May 15, 2014 by John Bisney
The American Moving & Storage Association frequently gets asked how consumers who hire a full-service mover can save money, and more specifically, whether they can do so by packing some items ahead of time. The short answer is yes, but with an important exception — make sure the contents are not fragile.
Here's why: when a mover transports your household goods, they become responsible for lost or damaged items, but if the mover did not pack a box (or watch you do so), the mover has no idea how the contents were packed and protected. Therefore the mover can't be expected to be at fault if the contents are damaged during shipping.
The question is then asked, "OK — what if I pack a box, but don't seal it up until the mover can inspect it?" The concern then for the mover is the durability and integrity of the boxes you are using. Are they used? What's their strength rating? As you can see, asking a mover to accept responsibility for a box the mover did not provide or pack can be problematic.
And for heavy stuff, think small boxes: you may think a large box is better for big, heavy items, but the opposite is true. Many of our ProMovers say you'd be surprised how many people fill large boxes until they weigh so much that they break. That slows the process down.
If the contents are not prone to breakage, such as books or paper files, then it may be worth it to pack these items on your own. It's still important to use sturdy boxes and strong packing tape, since these boxes must travel with the rest of your household goods in the moving van. Other items you can likely safely pack yourself include sheets, pillows, blankets and towels – but remember that these are also just the sort of things you can use to cushion fairly durable items in other boxes you pack. Just keep in mind that once you go down that road, your mover will be unlikely to agree to accept responsibility for damage at your destination for goods you packed.

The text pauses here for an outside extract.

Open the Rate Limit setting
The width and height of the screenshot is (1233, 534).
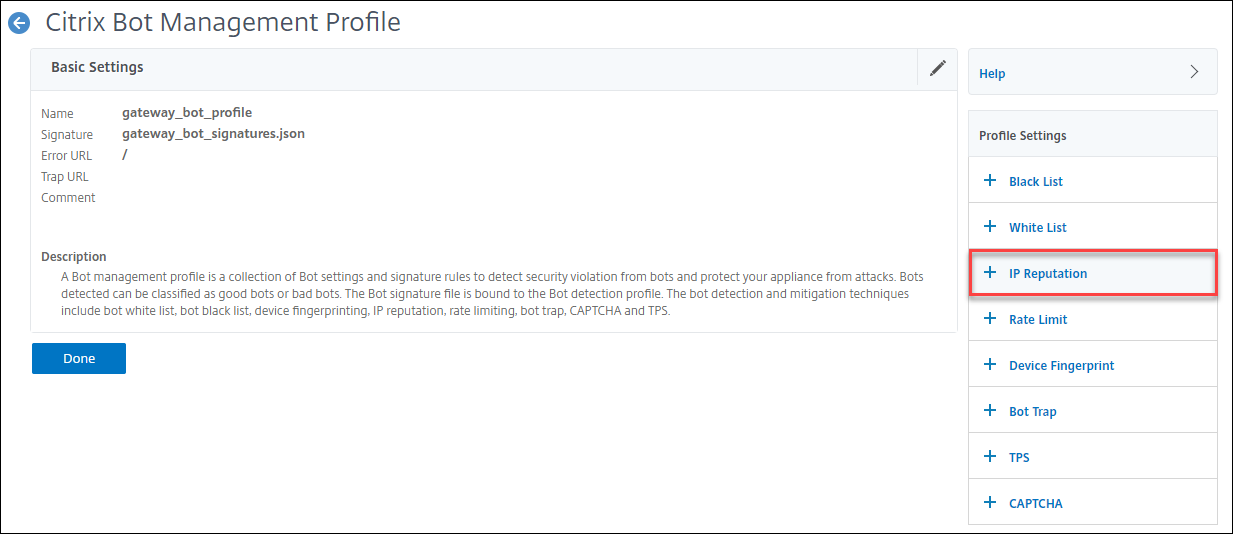(1038, 319)
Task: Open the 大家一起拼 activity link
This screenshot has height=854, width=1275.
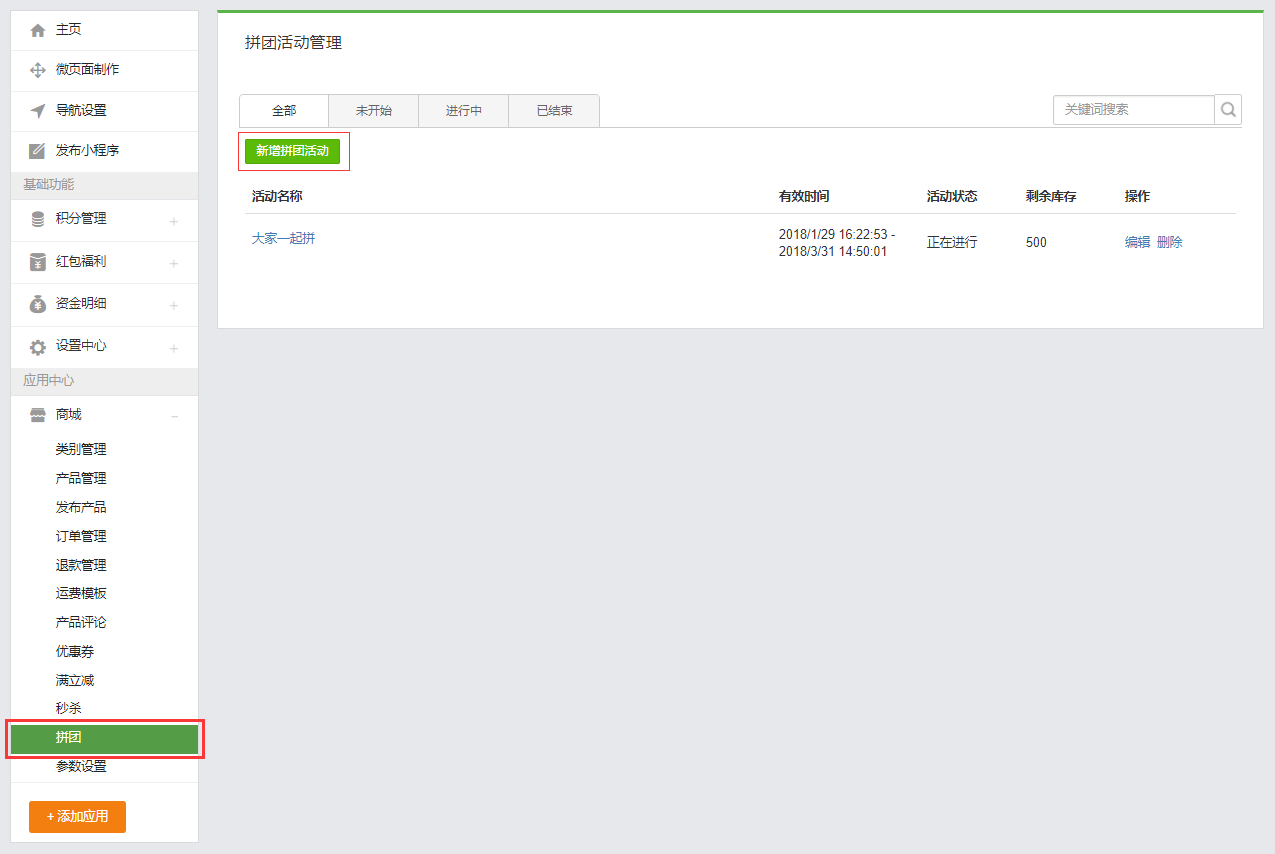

A related tip is to not include valuables such as jewelry or currency in a box you do pack – if these items end up missing for some reason, they would not be listed on the inventory, so the mover would not be liable. It's always better to take jewelry and cash with you, or send them separately by an insured tracking service.
Finally, if the mover does not accept the packing that you have done, they may demand that it be repacked or that they be allowed to pack the contents, both of which can affect your costs.
John Bisney is the Director of Public Relations for the American Moving & Storage Association.